Israël et la Turquie veulent une alternative à EastMed
Outre les conflits vis-à-vis des ZEE, il faut souligner le changement de position des États-Unis. En effet, Washington a retiré son soutien à EastMed. De fait, elle considère que le projet n’est pas viable. EastMed coûterait presque $8 milliards pour une capacité d’environ 10 milliards de mètres cubes tandis que Nord Stream 2 a une capacité de 55 milliards de m3/an pour un coût de $10 milliards.

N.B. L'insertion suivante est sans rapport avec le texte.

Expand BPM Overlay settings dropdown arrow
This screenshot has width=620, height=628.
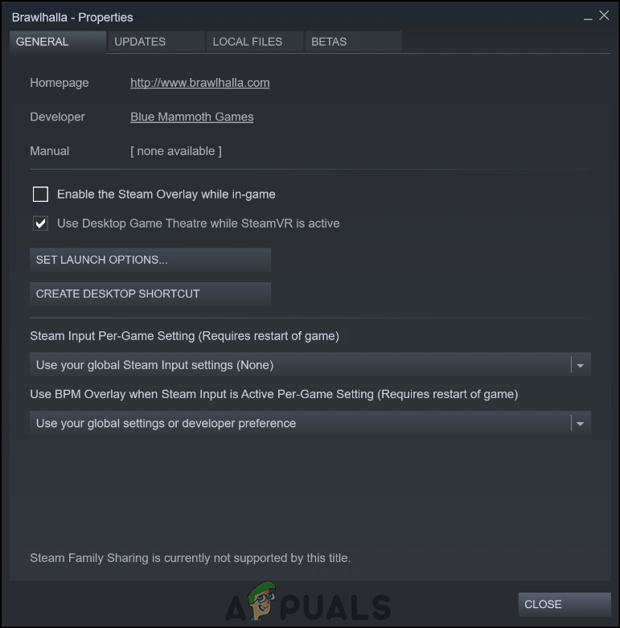click(x=580, y=423)
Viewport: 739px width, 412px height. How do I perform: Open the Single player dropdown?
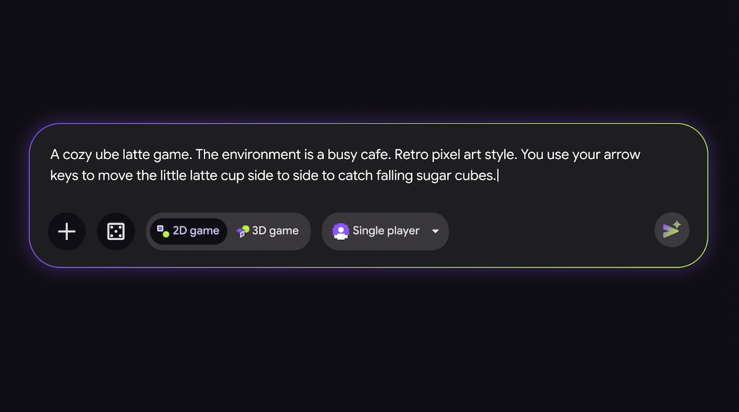point(385,231)
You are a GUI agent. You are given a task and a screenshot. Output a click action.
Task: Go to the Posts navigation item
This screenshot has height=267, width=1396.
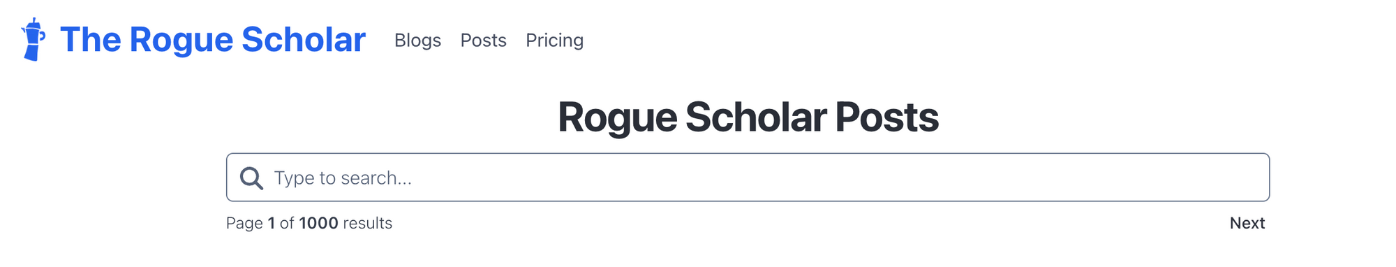[x=483, y=41]
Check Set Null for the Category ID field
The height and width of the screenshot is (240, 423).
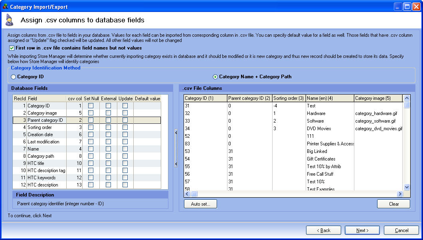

Au vu du contexte, la Turquie et Israël voient une réelle opportunité. En effet, Israël possède d’énormes réserves de gaz. Depuis les années 2000, les découvertes au large de ses côtes s’accumulent. Le niveau des réserves prouvées de gaz naturel est estimé à plus de 1 000 mmc. De plus, il faut y ajouter les futures découvertes.
Les enjeux autour d’une telle coopération sont nombreux. Ankara est encore très dépendante sur le plan énergétique. En effet, la Turquie importe environ 40 % de son gaz. Ce dernier vient principalement de Russie. Avec cette collaboration, Ankara entend d’abord utiliser ce gaz sur son territoire avant de penser à une exportation vers l’Europe. Erdogan déclare :
« Nous pourrions utiliser le gaz naturel d’Israël dans notre pays, et même plus que cela, nous pourrions travailler ensemble pour l’acheminer vers l’Europe. »
Une volonté de rapprochement entre Israël et la Turquie
Les relations entre les deux pays se sont ternies depuis 2008, année de l’opération « Bordure protectrice » lancée par Israël à Gaza. Aujourd’hui, Ankara souhaite se rapprocher d’Israël. En effet, la Turquie est de plus en plus isolée sur la scène internationale. Elle compte alors briser cet isolement diplomatique.
Outre les enjeux géopolitiques, il faut souligner les enjeux économiques. Ce rapprochement économique est favorisé par l’élection d’Isaac Herzog, le 7 juillet 2021. Depuis son arrivée au pouvoir, les échanges commerciaux avec Israël ont augmenté de 35 % en 2021.
Selon Erdogan, la coopération entre les deux pays pourrait être basée sur le modèle de « gagnant-gagnant ». De fait, le 9 mars, Isaac Herzog s’est rendu à Ankara, une première depuis 2008. Cette visite devrait permettre un réchauffement des relations entre les deux pays.
Gazoduc israélo-turc : des obstacles subsistent
En effet, si le rapprochement entre la Turquie et Israël est une réelle avancée en matière de collaboration, des obstacles subsistent. D’abord, il faudrait convaincre Chypre avec qui la Turquie est en conflit du fait des ZEE. Ensuite, la guerre en Syrie rend difficile la construction de ce pipeline.
Aussi, se pose la question de l’Union européenne. En effet, la Turquie et Israël entendent travailler ensemble pour proposer à l’Europe une alternative au gaz russe. Cependant, l’UE entend se tourner vers les énergies renouvelables. Ainsi, elle pourrait chercher d’autres solutions.
De plus, le développement de l’EuroAsia Interconnector peut compromettre ce projet de pipeline. L’EuroAsia Interconnector est un projet d’autoroute électrique d’une longueur de 1 208 km. Ce projet doit alors relier Israël à la Grèce via la Chypre.
Ainsi, ce projet permettra à l’Europe de garantir un approvisionnement électrique. De plus, cette électricité provient des réserves de gaz chypriotes et israéliennes mais aussi d’énergies renouvelables.
Conclusion
En somme, la visite d’Isaac Herzog symbolise le réchauffement des relations entre la Turquie et Israël. Ces derniers, face aux difficultés rencontrées par le projet EastMed, entendent profiter du contexte pour mettre en place un nouveau projet de gazoduc.
Si les discussions semblent être sur la bonne voie, certaines réalités géopolitiques sont à prendre en compte. Ces dernières pourraient freiner, si ce n’est suspendre, ce projet israélo-turc.